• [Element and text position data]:
────────────────────

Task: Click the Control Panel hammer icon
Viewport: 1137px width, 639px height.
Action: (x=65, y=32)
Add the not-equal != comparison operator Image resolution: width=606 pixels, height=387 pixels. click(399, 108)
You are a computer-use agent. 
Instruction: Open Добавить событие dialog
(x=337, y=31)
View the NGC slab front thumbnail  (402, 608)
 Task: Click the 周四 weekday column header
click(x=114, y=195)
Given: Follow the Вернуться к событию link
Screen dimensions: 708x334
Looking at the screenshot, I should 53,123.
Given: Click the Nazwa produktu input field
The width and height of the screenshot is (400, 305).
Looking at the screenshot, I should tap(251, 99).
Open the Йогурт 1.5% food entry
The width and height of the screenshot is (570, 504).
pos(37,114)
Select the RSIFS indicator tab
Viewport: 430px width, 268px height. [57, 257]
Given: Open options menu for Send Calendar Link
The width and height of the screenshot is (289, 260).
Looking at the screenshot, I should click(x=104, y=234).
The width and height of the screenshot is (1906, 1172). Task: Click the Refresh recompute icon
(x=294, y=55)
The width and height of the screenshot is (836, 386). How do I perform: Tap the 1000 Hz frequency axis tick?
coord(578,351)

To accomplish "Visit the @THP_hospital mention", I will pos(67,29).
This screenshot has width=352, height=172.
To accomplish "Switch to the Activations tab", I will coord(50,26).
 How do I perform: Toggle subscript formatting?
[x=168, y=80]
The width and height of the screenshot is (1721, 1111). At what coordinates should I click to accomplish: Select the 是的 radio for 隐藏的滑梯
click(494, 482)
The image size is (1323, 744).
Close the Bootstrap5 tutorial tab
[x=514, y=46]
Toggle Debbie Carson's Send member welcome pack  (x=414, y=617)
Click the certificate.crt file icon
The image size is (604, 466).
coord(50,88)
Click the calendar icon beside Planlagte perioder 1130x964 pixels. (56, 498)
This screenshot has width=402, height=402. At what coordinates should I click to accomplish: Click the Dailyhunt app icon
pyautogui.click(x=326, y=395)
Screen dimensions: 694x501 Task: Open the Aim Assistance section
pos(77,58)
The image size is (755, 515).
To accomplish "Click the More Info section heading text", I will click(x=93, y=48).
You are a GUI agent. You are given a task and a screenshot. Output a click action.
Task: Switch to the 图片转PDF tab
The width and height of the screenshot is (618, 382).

────────────────────

• [Exercise goal]:
Can you give the material above again with "The image size is" swapped for "Image dimensions are" and every other line left unchanged?

• [The output]:
Task: Click the Control Panel hammer icon
Viewport: 1137px width, 639px height.
Action: (x=65, y=32)
Add the not-equal != comparison operator Image resolution: width=606 pixels, height=387 pixels. click(399, 108)
You are a computer-use agent. 
Instruction: Open Добавить событие dialog
(x=337, y=31)
View the NGC slab front thumbnail  (402, 608)
 Task: Click the 周四 weekday column header
click(x=114, y=195)
Given: Follow the Вернуться к событию link
Screen dimensions: 708x334
Looking at the screenshot, I should 53,123.
Given: Click the Nazwa produktu input field
The width and height of the screenshot is (400, 305).
Looking at the screenshot, I should tap(251, 99).
Open the Йогурт 1.5% food entry
The width and height of the screenshot is (570, 504).
pos(37,114)
Select the RSIFS indicator tab
Viewport: 430px width, 268px height. [57, 257]
Given: Open options menu for Send Calendar Link
The width and height of the screenshot is (289, 260).
Looking at the screenshot, I should click(x=104, y=234).
The width and height of the screenshot is (1906, 1172). Task: Click the Refresh recompute icon
(x=294, y=55)
The width and height of the screenshot is (836, 386). How do I perform: Tap the 1000 Hz frequency axis tick?
coord(578,351)

To accomplish "Visit the @THP_hospital mention", I will pos(67,29).
This screenshot has width=352, height=172.
To accomplish "Switch to the Activations tab", I will coord(50,26).
 How do I perform: Toggle subscript formatting?
[x=168, y=80]
The width and height of the screenshot is (1721, 1111). At what coordinates should I click to accomplish: Select the 是的 radio for 隐藏的滑梯
click(494, 482)
Image dimensions are (1323, 744).
Close the Bootstrap5 tutorial tab
[x=514, y=46]
Toggle Debbie Carson's Send member welcome pack  (x=414, y=617)
Click the certificate.crt file icon
Image dimensions are (604, 466).
coord(50,88)
Click the calendar icon beside Planlagte perioder 1130x964 pixels. (56, 498)
This screenshot has width=402, height=402. At what coordinates should I click to accomplish: Click the Dailyhunt app icon
pyautogui.click(x=326, y=395)
Screen dimensions: 694x501 Task: Open the Aim Assistance section
pos(77,58)
Image dimensions are (755, 515).
To accomplish "Click the More Info section heading text", I will click(x=93, y=48).
You are a GUI agent. You are given a task and a screenshot. Output a click action.
Task: Switch to the 图片转PDF tab
The width and height of the screenshot is (618, 382).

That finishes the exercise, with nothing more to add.